中村明日美子先生の上下巻作品。耽美なBL作品です。

中村明日美子先生といえば、BLながらもピュアな高校生が恋をする過程が描かれた『同級生』シリーズが大人気ですが(もちろん非BLでも素晴らしい作品を描かれておりますが)、初期の頃はかなりエログロな作品を描かれていました。

年月を重ねる度に、お話もエンタメ性がでてきて、よりわかりやすいエロティシズムを表現されるようになったかと思います。

この物語は純文学的であり、義理の兄弟という怪しげ!?な関係から物語がスタートします。

上巻には『BE・BOY GOLD』2009年2、8月号、2012年12月号、2013年2、6、10が都合掲載、そして関連短編の『汚れ』は『Libre Premium 2014』2014年11月号に掲載されたものが収録されています。

下巻には『BE・BOY GOLD』014年2, 6 10が都合、2015年2, 6月号に掲載された第7話〜大11話が、そして『暗転』という描き下ろしが収録されています。

表紙は、黒背景に描かれるキャラの肌がピュアさと儚さを感じさせ、赤(血色)のタイトルでおどろおどろしい物語の行方を醸し出している装丁に惹かれます。

明日美子先生の唯一無二の画力、そしてストーリーテリング、テーマとメッセージ、そして世界観。すべてが驚異的なバランスで描かれた秀作。

西洋・東洋文学に影響を受けた明日美子先生ならではの物語の展開や見せ方が面白く、そして美しい。そこにあるのはエロスというよりもエロティシズム(性的行為の美的描写)がはっきりと描かれていて、登場人物のどろどろとした感情が情熱的に絡み合っていきます。

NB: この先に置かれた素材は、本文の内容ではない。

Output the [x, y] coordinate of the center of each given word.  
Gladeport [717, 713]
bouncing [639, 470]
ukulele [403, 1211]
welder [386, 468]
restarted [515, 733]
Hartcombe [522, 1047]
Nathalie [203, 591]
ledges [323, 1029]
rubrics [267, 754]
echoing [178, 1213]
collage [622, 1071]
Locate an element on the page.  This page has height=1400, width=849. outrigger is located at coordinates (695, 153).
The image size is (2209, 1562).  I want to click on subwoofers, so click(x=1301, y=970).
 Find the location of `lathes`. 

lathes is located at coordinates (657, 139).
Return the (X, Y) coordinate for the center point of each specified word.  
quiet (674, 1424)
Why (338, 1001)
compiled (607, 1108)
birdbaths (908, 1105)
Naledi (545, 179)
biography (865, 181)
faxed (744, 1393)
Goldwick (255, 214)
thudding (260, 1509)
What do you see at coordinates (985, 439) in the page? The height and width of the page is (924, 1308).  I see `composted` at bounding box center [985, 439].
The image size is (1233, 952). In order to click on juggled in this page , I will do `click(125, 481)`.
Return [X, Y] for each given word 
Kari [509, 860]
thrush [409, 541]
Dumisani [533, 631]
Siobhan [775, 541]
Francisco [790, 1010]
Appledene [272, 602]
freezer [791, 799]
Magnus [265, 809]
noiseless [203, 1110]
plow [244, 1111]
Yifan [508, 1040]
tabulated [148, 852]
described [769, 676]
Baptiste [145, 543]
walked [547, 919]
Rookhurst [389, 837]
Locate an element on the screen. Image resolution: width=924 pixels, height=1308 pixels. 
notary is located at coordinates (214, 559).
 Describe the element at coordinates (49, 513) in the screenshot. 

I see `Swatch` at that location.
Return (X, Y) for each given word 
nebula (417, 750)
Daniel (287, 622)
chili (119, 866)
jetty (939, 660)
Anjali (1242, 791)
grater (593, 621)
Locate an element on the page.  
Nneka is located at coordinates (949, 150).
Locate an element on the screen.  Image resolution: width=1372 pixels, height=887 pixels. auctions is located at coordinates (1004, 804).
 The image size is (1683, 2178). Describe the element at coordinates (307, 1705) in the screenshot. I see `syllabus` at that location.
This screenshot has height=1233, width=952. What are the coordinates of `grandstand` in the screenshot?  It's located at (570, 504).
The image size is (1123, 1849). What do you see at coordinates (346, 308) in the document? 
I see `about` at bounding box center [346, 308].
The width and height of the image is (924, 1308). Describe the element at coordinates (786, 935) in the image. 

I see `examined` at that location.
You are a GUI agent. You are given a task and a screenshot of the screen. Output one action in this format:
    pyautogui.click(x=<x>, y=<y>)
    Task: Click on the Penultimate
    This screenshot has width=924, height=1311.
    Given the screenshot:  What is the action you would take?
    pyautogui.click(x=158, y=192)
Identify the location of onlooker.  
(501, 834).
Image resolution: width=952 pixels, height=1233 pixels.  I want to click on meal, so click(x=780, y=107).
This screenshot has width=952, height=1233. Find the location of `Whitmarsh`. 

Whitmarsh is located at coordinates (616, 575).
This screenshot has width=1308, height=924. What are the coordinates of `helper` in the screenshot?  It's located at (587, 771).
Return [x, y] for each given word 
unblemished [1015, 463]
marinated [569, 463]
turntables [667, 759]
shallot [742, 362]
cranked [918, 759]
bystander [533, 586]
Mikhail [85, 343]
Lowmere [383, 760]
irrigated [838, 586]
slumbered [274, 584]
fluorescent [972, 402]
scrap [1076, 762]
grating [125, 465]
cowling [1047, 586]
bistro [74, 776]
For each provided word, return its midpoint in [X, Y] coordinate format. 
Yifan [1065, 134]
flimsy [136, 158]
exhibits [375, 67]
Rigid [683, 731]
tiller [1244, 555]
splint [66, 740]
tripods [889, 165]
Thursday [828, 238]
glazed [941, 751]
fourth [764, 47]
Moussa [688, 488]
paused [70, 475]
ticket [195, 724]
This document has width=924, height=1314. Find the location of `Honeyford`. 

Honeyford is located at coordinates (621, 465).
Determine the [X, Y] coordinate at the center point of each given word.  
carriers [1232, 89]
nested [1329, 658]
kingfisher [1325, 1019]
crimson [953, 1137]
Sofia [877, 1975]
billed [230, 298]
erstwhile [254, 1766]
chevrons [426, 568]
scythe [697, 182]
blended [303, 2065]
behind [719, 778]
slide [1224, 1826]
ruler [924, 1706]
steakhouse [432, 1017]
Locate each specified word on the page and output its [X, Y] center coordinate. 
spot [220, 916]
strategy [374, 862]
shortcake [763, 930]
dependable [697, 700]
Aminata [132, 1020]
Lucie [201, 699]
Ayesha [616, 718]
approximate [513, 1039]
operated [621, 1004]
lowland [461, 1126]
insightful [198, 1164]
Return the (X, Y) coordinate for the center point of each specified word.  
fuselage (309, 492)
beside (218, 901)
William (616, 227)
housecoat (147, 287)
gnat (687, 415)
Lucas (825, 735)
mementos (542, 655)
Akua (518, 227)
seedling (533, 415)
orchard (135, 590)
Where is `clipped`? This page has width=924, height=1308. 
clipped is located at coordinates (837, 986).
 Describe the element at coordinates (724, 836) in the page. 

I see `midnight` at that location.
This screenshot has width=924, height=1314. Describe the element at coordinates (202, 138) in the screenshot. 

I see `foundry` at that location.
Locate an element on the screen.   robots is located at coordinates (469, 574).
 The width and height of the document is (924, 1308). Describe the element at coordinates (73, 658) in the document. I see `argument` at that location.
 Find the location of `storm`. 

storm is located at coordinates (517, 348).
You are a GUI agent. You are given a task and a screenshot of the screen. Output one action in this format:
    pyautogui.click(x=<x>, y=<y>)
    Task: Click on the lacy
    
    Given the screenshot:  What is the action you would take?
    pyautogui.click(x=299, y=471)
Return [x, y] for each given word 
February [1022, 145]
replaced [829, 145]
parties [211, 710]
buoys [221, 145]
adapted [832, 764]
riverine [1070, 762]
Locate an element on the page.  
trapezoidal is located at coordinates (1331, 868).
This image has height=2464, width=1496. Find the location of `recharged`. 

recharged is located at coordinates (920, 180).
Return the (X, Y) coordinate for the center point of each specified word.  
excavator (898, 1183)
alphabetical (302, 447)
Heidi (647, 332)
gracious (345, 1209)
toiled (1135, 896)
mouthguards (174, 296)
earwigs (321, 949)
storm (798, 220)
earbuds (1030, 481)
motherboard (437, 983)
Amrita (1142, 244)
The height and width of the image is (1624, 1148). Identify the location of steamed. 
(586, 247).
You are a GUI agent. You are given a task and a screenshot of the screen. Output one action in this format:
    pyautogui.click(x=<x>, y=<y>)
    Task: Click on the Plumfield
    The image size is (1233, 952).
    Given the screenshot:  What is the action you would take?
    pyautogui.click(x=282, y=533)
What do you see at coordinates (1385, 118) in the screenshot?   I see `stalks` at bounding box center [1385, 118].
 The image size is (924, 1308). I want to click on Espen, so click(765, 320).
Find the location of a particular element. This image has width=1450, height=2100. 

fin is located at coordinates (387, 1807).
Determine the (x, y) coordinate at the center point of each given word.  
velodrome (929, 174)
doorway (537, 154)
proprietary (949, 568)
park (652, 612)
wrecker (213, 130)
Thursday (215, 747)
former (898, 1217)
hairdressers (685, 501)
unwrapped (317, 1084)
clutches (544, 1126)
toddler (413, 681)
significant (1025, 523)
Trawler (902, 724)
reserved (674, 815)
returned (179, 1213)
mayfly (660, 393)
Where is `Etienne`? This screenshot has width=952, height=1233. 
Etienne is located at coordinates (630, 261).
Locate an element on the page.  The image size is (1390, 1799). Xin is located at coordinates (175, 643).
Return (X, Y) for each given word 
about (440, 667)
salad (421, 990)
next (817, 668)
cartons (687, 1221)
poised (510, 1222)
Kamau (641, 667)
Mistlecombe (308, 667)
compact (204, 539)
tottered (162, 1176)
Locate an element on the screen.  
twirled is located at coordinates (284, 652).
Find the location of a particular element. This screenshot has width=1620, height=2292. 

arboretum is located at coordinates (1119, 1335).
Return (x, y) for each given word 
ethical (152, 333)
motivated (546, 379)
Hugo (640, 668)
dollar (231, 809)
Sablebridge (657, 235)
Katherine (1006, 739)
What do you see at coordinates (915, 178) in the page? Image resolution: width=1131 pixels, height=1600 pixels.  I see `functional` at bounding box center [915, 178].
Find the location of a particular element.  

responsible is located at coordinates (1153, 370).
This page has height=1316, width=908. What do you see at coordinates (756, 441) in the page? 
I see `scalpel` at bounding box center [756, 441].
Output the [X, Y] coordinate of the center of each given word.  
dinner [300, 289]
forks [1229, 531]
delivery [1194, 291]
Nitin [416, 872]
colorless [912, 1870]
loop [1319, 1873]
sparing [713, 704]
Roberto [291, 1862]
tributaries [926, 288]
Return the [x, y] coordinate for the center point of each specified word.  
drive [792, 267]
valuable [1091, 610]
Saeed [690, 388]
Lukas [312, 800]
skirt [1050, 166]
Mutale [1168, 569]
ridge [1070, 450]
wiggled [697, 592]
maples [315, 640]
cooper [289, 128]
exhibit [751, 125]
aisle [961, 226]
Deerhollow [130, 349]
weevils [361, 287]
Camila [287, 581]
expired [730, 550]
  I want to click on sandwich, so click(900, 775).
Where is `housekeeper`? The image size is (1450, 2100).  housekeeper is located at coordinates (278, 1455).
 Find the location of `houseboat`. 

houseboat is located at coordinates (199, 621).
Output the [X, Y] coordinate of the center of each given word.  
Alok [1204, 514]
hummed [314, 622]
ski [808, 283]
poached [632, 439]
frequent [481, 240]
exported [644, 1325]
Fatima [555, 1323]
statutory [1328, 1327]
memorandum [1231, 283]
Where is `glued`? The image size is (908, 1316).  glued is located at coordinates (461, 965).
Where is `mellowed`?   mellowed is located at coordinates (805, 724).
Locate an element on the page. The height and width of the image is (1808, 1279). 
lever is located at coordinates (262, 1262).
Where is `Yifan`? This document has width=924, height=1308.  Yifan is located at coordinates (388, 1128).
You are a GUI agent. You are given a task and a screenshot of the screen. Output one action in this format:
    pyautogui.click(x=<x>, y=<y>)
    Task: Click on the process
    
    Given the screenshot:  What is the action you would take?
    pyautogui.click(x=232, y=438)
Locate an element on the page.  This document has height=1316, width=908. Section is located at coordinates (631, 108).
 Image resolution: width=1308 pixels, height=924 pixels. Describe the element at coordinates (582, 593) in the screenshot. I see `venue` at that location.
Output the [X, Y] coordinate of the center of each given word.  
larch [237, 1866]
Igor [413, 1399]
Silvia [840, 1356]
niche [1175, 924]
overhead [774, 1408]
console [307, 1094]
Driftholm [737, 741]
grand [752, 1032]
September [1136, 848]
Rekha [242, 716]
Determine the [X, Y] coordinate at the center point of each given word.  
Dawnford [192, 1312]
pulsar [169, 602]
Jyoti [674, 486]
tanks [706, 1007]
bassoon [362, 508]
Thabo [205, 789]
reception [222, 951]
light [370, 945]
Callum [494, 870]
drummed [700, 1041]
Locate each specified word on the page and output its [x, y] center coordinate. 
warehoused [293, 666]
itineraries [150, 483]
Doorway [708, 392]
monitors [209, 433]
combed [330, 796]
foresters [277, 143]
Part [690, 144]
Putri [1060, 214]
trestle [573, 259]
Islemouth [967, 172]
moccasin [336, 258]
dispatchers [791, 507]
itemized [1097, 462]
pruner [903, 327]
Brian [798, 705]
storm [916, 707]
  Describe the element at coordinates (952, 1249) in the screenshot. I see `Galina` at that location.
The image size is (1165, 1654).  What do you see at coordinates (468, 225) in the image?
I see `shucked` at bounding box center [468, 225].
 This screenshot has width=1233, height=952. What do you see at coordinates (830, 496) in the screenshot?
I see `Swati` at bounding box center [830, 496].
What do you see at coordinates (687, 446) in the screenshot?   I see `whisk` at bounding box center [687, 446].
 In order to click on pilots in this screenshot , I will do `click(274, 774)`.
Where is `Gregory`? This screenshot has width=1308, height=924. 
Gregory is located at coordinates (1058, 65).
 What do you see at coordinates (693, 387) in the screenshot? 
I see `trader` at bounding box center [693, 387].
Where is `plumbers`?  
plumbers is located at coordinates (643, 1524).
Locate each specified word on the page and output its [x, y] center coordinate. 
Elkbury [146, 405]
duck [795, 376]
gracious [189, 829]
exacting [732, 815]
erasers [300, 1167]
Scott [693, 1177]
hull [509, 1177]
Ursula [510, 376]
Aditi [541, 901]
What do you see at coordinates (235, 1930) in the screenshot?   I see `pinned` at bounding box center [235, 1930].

誰でも楽しめる作品ではありますが、パラパラと読むだけではもったいなく、じっくりと、何度も考えながら読むタイプの作品ではないでしょうか。

カップリング

攻め:竹蔵(たけぞう:竹蔵の母と忍の父との再婚により、忍の義理の弟となった)

受け:忍(裕福な家庭で育つが、それゆえに複雑な家庭環境に悩まされる)

あらすじ

事業を営む比良木(ひらき)家に育った。ある日、父親が再婚したことで竹蔵という義理の弟が出来る。竹蔵と忍の歪な関係、そしてそこに忍の息子・の存在感が薫る。

愛情、憎悪、嫉妬……。ゆっくりと明かされていく人間関係に、行き場を失った感情はどう解放されるのかーーー。

中村明日美子先生『薫りの継承』:ネタバレ!?感想・レビュー

面白いとか、そうでないとか、そういう問題では語れない作品です。

純文学。自分との対話。何を感じて、どう自分なりに感情を整理していくか。

少し難しい作品ですが、読む度に新しい発見と考察が楽しめる物語です。

作品の魅力1:愛情の行方

上下巻に分かれていますが、上巻は義理の弟である竹蔵の視点で語られます。

全体的なお話の流れはありますが、エピソードごとに時系列が変わります。現在のお話の合間に、幼少期のエピソードなども挟んで進んでいきます。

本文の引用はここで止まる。